Each entry is to be retyped exactly as it appears. Leave the images out.

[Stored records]
━━━━━━━━

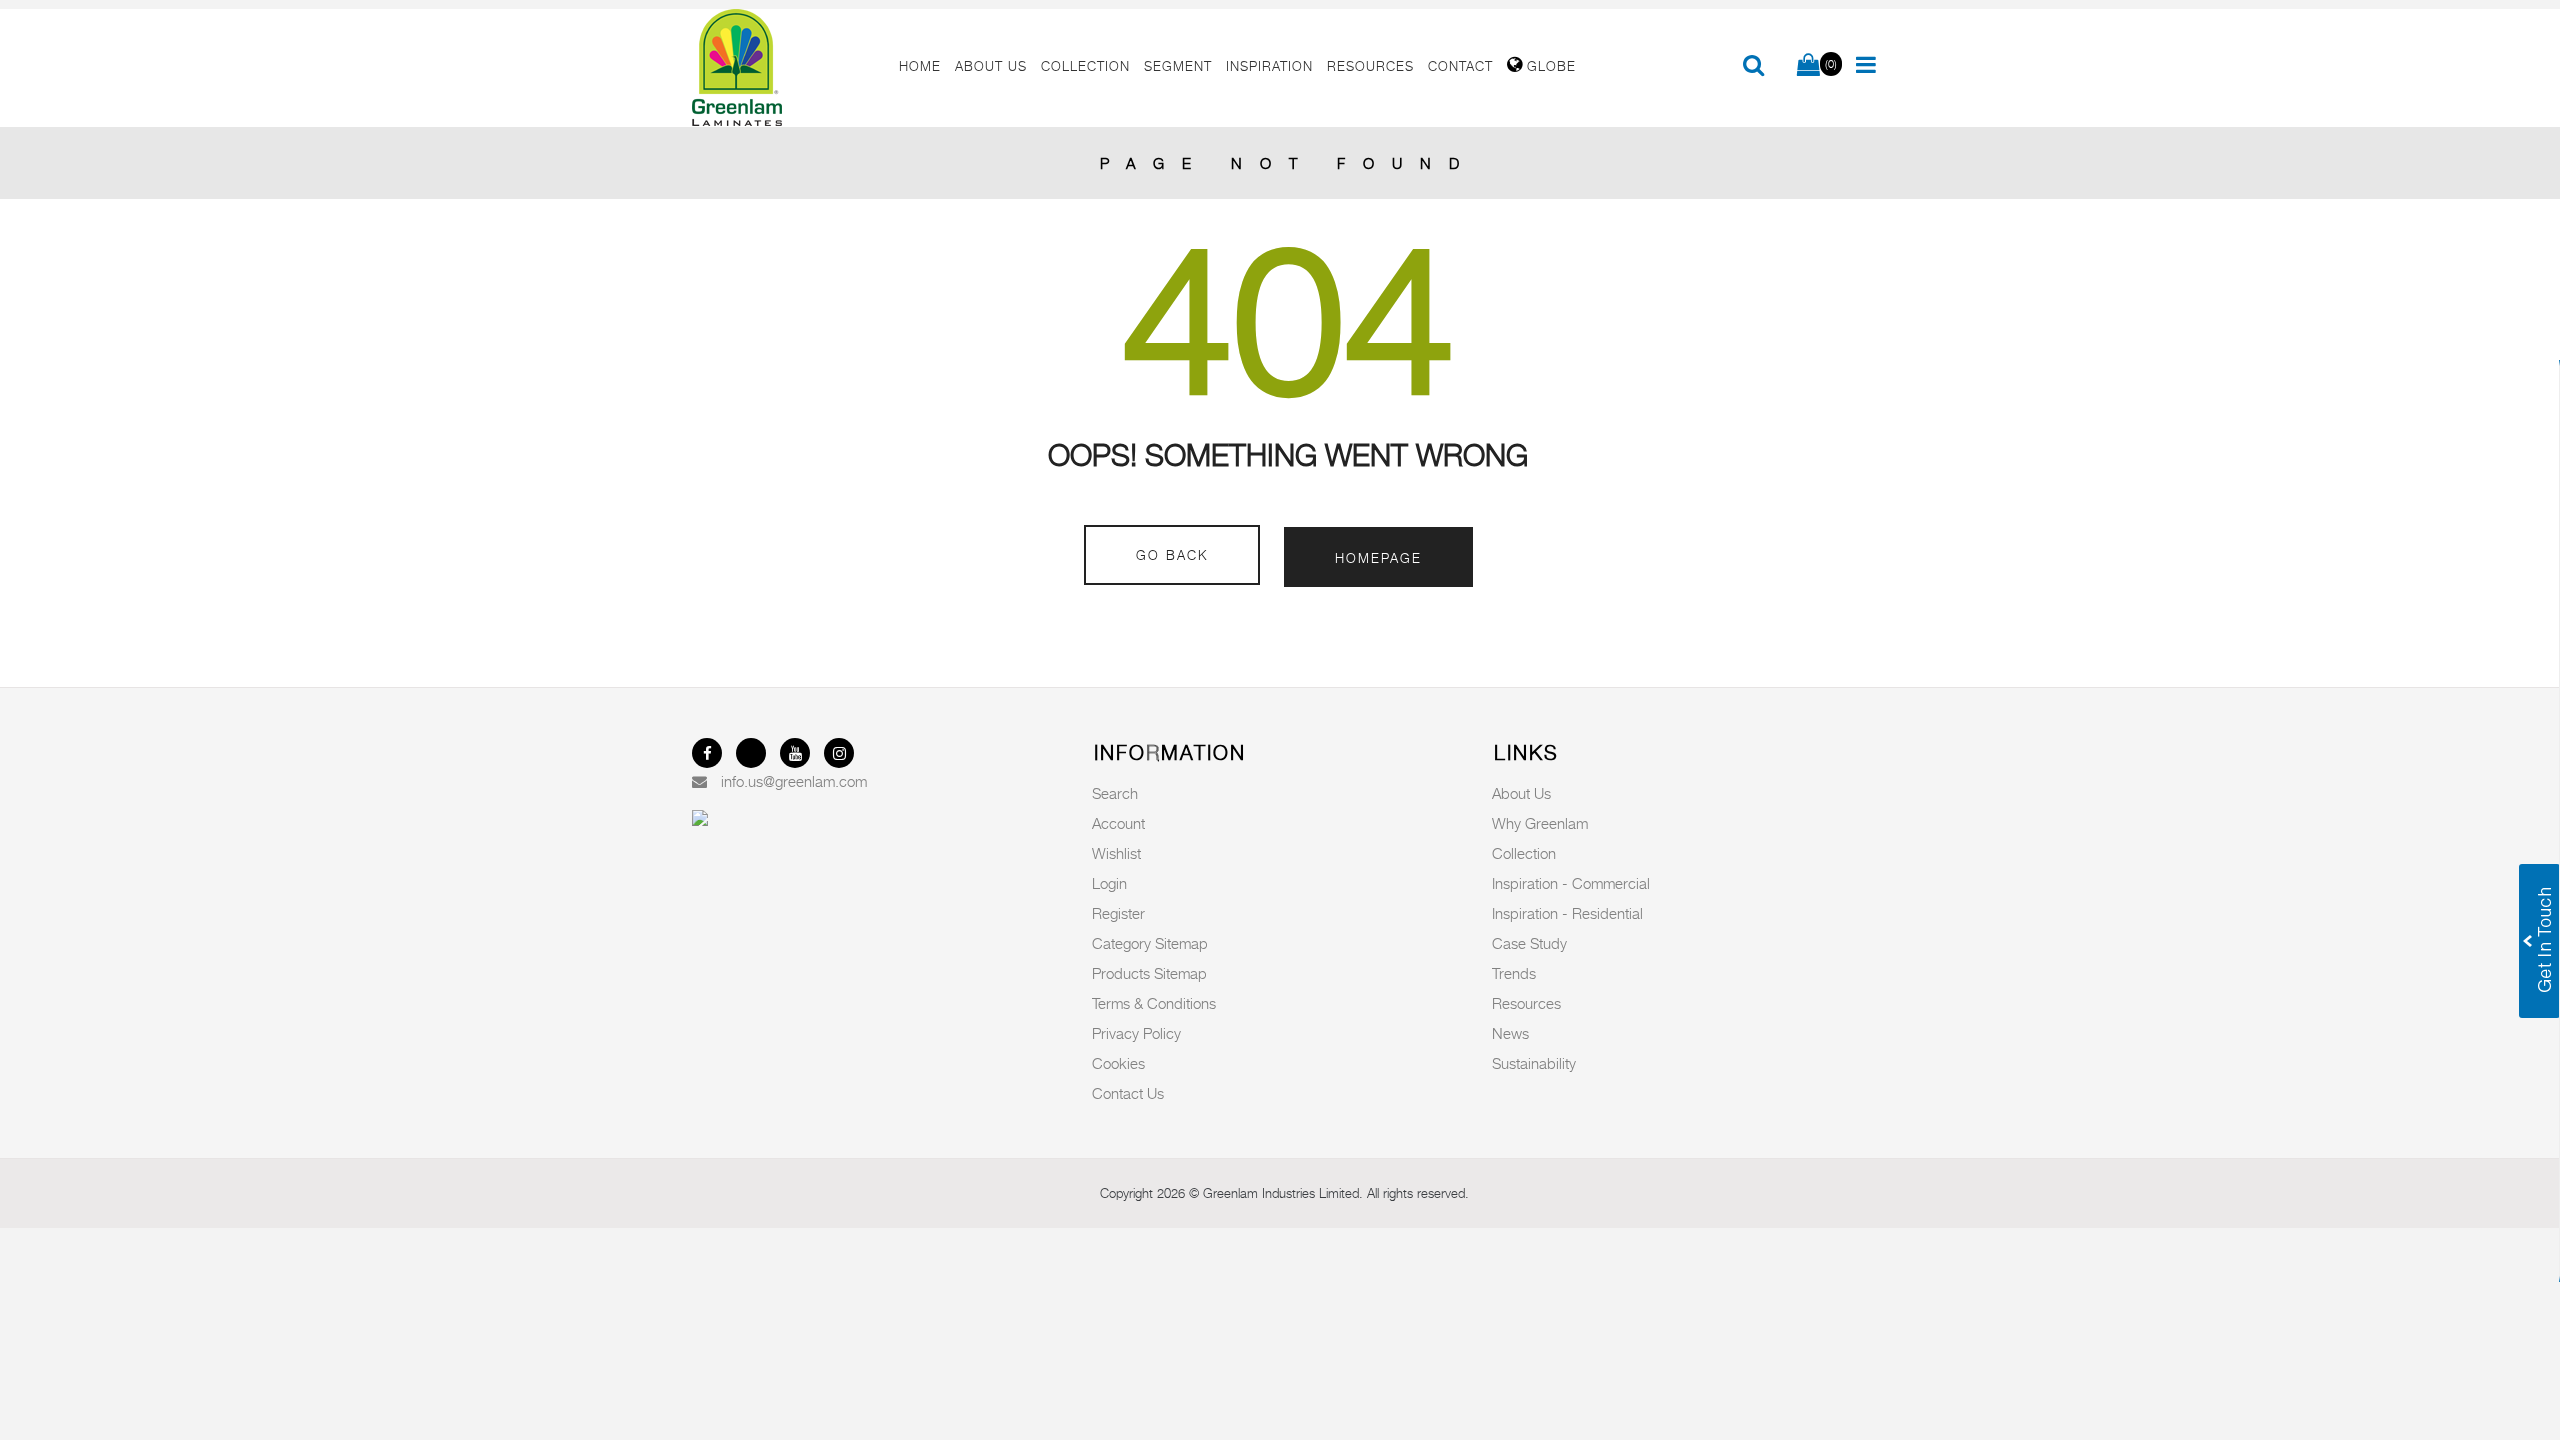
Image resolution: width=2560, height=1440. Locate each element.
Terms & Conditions (1154, 1003)
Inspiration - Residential (1567, 913)
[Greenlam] (784, 68)
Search (1115, 793)
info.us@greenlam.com (794, 781)
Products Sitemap (1149, 973)
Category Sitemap (1150, 943)
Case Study (1529, 943)
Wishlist (1116, 853)
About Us (1521, 793)
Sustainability (1534, 1063)
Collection (1524, 853)
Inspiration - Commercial (1571, 883)
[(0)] (1808, 66)
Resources (1526, 1003)
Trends (1514, 973)
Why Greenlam (1540, 823)
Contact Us (1128, 1093)
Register (1118, 913)
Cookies (1118, 1063)
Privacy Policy (1136, 1033)
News (1510, 1033)
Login (1109, 883)
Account (1118, 823)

━━━━━━━━

● EXERCISE OUTPUT
Image resolution: width=2560, height=1440. Locate each element.
Terms & Conditions (1154, 1003)
Inspiration - Residential (1567, 913)
[Greenlam] (784, 68)
Search (1115, 793)
info.us@greenlam.com (794, 781)
Products Sitemap (1149, 973)
Category Sitemap (1150, 943)
Case Study (1529, 943)
Wishlist (1116, 853)
About Us (1521, 793)
Sustainability (1534, 1063)
Collection (1524, 853)
Inspiration - Commercial (1571, 883)
[(0)] (1808, 66)
Resources (1526, 1003)
Trends (1514, 973)
Why Greenlam (1540, 823)
Contact Us (1128, 1093)
Register (1118, 913)
Cookies (1118, 1063)
Privacy Policy (1136, 1033)
News (1510, 1033)
Login (1109, 883)
Account (1118, 823)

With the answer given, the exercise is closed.